If machines do most of the work, what do the humans do?: Virtue and vocation
New to philosophy
Ora et labora
In 529, Benedict of Nursia wrote a Rule: prayer and work. Not prayer instead of work. The conjunction is the theology. The baker who rises at four is not earning a living. He is participating in the sustenance of his community. The discipline, the repetition, the offering — that is the spiritual exercise. Remove the work and what remains is not leisure. What remains is a human being with nothing to practice on.
The post-work fantasy circulating in Silicon Valley — machines liberating humanity for creativity and play — is the aristocratic dream repackaged. The Athenians had it. Their leisure was purchased by slaves. The question the UBI advocates never answer is the one the Athenians never answered: what happens to the character of a person who does not have to do anything difficult?
The noonday demon
Acedia — a medieval theological term for the listless despair that descends when a person has no obligation, no task, no demand. Thomas Aquinas classified it as a capital vice. The modern name is depression. The mechanism is identical: a human being without purposeful labor does not rest. A human being without purposeful labor deteriorates.

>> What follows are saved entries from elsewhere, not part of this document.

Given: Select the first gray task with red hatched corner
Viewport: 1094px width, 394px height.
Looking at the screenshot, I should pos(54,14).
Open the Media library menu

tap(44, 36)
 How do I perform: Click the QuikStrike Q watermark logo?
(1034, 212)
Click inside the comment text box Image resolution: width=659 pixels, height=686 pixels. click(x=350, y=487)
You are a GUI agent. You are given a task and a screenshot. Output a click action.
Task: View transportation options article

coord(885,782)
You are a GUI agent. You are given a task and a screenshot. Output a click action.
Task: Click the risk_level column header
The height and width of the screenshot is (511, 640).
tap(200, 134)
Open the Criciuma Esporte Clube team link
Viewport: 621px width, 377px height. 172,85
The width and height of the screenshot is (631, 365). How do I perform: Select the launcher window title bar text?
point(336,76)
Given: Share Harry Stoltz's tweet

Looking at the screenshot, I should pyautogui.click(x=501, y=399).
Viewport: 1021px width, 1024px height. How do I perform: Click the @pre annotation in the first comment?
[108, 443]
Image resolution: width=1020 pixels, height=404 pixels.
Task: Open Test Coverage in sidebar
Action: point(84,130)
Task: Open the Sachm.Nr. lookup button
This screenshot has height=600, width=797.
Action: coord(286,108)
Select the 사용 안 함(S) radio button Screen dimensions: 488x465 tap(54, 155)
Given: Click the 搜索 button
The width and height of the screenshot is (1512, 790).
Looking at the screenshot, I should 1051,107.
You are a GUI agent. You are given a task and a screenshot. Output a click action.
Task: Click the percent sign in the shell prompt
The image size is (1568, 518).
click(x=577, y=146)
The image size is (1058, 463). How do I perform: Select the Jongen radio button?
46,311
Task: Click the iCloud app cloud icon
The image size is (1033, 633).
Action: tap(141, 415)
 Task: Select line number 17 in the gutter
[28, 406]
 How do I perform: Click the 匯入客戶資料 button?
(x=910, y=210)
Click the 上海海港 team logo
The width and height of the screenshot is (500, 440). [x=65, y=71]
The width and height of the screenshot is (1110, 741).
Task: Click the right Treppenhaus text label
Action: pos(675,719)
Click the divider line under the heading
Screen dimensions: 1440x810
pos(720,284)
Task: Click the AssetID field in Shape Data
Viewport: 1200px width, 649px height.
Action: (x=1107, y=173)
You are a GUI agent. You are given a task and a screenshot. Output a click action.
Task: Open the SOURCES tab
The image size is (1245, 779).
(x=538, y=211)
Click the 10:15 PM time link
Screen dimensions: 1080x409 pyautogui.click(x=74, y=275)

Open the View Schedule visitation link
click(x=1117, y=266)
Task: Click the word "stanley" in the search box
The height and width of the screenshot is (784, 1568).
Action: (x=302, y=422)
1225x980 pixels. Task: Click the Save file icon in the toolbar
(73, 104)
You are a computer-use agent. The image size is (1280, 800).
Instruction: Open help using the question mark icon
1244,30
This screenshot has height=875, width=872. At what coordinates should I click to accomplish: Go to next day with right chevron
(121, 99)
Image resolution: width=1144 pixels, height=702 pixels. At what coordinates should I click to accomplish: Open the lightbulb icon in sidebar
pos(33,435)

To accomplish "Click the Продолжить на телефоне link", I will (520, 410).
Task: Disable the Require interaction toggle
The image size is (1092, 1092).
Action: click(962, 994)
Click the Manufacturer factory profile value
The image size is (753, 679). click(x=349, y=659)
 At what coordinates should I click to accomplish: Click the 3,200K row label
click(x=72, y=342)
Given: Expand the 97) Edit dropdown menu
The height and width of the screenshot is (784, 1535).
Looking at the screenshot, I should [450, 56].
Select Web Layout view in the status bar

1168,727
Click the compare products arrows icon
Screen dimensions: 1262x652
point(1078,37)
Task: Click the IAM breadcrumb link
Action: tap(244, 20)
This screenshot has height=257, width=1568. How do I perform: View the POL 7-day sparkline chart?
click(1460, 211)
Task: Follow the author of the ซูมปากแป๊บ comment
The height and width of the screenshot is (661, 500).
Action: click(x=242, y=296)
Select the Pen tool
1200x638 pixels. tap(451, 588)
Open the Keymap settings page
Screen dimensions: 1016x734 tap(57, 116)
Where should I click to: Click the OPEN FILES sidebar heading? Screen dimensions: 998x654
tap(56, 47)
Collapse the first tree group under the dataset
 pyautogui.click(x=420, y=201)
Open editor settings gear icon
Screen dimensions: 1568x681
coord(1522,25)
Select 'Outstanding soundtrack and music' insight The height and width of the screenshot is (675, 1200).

The Benedictines still rise at 3:30. The Amish still build barns by hand when power tools are available. These are not cosplay communities. They are laboratories running the experiment for centuries: what happens to a community organized around the proposition that labor is a practice to be cultivated? The communities that work together cohere. The communities that abandon shared labor disintegrate.
Where we concede ground: We romanticize labor. The baker is our metaphor. The warehouse worker whose back gives out at fifty-three is not.
What would change our mind: If a post-employment community demonstrated equal character formation and social cohesion after a generation.